• _What you need to do_
Render the records from the line with "This screenshot has height=434, width=768." through the end of the records as a numbered list, leaving out blank lines.

══════════

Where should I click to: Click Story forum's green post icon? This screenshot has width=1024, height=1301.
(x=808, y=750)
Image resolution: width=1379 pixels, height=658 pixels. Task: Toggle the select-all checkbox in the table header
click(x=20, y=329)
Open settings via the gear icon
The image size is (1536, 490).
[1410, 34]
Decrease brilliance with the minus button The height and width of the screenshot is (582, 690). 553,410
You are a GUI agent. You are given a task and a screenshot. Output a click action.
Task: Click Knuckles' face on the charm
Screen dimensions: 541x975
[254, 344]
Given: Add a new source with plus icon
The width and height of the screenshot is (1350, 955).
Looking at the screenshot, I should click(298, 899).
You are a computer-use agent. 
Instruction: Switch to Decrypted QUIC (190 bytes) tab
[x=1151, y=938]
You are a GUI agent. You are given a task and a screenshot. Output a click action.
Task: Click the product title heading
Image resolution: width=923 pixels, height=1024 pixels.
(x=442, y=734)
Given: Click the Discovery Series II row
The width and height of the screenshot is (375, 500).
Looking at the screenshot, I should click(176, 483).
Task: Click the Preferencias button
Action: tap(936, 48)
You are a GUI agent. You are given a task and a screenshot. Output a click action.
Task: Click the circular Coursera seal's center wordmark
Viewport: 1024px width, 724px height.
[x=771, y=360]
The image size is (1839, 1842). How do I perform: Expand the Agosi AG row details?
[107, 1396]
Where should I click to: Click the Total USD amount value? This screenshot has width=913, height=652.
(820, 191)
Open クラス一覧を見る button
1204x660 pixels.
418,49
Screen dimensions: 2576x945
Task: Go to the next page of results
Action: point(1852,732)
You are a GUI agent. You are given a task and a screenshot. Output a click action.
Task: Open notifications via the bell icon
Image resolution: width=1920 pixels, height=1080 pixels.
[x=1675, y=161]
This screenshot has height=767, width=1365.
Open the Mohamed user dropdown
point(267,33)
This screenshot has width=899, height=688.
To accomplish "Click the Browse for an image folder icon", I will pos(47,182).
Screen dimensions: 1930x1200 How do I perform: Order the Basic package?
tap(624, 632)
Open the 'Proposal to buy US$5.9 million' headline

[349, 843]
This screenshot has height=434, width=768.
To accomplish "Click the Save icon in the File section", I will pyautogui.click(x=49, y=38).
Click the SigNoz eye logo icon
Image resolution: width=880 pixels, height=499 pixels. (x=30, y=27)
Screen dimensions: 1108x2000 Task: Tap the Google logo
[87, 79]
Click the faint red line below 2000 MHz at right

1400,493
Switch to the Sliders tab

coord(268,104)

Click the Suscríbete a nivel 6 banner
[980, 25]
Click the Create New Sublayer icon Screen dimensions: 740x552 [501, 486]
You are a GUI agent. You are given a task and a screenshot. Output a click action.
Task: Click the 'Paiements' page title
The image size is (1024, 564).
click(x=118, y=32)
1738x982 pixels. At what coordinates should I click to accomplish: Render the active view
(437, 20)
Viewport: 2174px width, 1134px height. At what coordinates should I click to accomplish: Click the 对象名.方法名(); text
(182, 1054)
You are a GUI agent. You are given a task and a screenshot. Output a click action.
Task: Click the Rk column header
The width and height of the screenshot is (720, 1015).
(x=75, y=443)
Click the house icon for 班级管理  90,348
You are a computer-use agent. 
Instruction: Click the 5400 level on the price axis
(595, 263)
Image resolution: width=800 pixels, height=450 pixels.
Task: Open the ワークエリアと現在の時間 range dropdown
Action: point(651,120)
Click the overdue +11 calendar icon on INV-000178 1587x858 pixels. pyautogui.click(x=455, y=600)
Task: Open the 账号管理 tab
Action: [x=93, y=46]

══════════

• _Solution for this task_
1. This screenshot has height=434, width=768.
2. To accomplish "Click the Save icon in the File section", I will pyautogui.click(x=49, y=38).
3. Click the SigNoz eye logo icon
4. Image resolution: width=880 pixels, height=499 pixels. (x=30, y=27)
5. Screen dimensions: 1108x2000 Task: Tap the Google logo
6. [87, 79]
7. Click the faint red line below 2000 MHz at right
8. 1400,493
9. Switch to the Sliders tab
10. coord(268,104)
11. Click the Suscríbete a nivel 6 banner
12. [980, 25]
13. Click the Create New Sublayer icon Screen dimensions: 740x552 [501, 486]
14. You are a GUI agent. You are given a task and a screenshot. Output a click action.
15. Task: Click the 'Paiements' page title
16. The image size is (1024, 564).
17. click(x=118, y=32)
18. 1738x982 pixels. At what coordinates should I click to accomplish: Render the active view
19. (437, 20)
20. Viewport: 2174px width, 1134px height. At what coordinates should I click to accomplish: Click the 对象名.方法名(); text
21. (182, 1054)
22. You are a GUI agent. You are given a task and a screenshot. Output a click action.
23. Task: Click the Rk column header
24. The width and height of the screenshot is (720, 1015).
25. (x=75, y=443)
26. Click the house icon for 班级管理  90,348
27. You are a computer-use agent. 
28. Instruction: Click the 5400 level on the price axis
29. (595, 263)
30. Image resolution: width=800 pixels, height=450 pixels.
31. Task: Open the ワークエリアと現在の時間 range dropdown
32. Action: point(651,120)
33. Click the overdue +11 calendar icon on INV-000178 1587x858 pixels. pyautogui.click(x=455, y=600)
34. Task: Open the 账号管理 tab
35. Action: [x=93, y=46]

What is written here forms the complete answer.